Consensus B-cell epitope identified using bacterial display random peptide libraries. (a) The enrichment of library members containing the FPE motif during the final five rounds of sorting. Alternating subtraction (s) and enrichment (e) steps were used with unique pools of three to five patients' sera. (b) Web logo plot of the frequency of an amino acid appearing in peptides displayed by 17 single colonies of E. coli from the final round of FACS. Larger font size indicates a higher probability of appearance. (c) Comparison of six library-isolated peptide sequences to an expanded epitope (DGP3) and B-cell epitopes from γ- and α-gliadin.

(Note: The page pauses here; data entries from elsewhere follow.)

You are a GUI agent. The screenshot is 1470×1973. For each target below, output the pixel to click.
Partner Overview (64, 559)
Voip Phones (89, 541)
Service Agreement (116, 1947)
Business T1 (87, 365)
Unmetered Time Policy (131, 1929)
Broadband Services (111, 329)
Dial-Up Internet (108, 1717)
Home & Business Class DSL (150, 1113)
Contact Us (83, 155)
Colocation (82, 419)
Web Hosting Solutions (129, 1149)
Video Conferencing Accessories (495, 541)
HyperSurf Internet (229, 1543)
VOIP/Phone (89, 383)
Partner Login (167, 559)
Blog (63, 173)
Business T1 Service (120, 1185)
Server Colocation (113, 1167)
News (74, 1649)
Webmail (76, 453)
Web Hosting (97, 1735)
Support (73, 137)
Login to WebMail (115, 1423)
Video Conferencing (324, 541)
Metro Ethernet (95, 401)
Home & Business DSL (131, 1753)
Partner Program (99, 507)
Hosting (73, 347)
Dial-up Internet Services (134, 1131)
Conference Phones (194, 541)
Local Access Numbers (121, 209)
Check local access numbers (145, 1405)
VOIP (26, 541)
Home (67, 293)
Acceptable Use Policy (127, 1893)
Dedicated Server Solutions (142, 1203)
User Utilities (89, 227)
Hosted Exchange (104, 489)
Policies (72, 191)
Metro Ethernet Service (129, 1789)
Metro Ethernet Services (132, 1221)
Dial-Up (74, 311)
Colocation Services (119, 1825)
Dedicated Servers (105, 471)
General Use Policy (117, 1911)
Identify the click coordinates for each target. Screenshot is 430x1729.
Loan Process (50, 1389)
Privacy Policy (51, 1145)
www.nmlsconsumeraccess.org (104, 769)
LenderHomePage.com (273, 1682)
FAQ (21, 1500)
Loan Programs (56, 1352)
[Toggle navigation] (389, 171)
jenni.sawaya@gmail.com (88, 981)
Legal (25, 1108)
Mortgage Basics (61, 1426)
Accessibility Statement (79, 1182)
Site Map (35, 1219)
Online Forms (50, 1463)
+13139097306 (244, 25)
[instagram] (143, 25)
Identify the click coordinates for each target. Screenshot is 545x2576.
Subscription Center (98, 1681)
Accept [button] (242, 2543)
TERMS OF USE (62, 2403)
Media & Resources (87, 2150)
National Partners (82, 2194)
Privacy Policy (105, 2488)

Down Selection and Characterisation of Library-Isolated Peptides. To identify clones exhibiting cross-reactivity and specificity for antibodies in NRCD sera, individual unique library clones were assayed for binding to serum IgA and IgG from six NRCD patients and four responsive CD patients (Figure S1). The clones that reacted above background levels with at least four of the six NRCD patients were then assayed with the original cohort of 11 NRCD and 25 responsive CD patients. Two of the best performing clones (C83 and C139) from the final library population, along with previously optimised clone DGP3, were further assayed using only IgG secondary antibodies with all 15 NRCD and 45 responsive CD patients (Figure 2a). Sera from NRCD and responsive CD exhibited a significant difference in reactivity with each clone (Wilcoxon rank-sum test P < 0.0001, 0.0003, 0.0001 for DGP3, C83 and C139 respectively). Among responsive patients with serology available at diagnosis, 23/24 showed a reduction in response to DGP3 after 1 year of GFD as expected (Figure 2b). Assays for IgA reactivity revealed a similar trend, but with more overlap between NRCD and responsive CD patient titres, because the mean signal intensities were decreased overall (Figure S2). Thus, random peptide library screening revealed an immunodominant dGP epitope recognised by serum IgG from patients with NRCD, but not by those with responsive CD.
(Enlarge Image)
Figure 2.
Reactivity of peptides with nonresponsive coeliac disease (NRCD) and responsive CD patients measured by flow cytometry. Clones were from the random peptide library screened with NRCD patient sera. (a) Response of serum IgG from NRCD (n = 15) and responsive CD patients (n = 45) to peptides DGP3, C83 and C139. Patients that reacted at or below background levels are represented here as 0.1% of the maximum signal, so that they appear on the logarithmic plot. Horizontal lines represent the mean. (b) Antibody reactivity with DGP3 after 1 year of gluten-free diet (GFD) for responsive patients that had serum taken at diagnosis and after 1 year of GFD (n = 24).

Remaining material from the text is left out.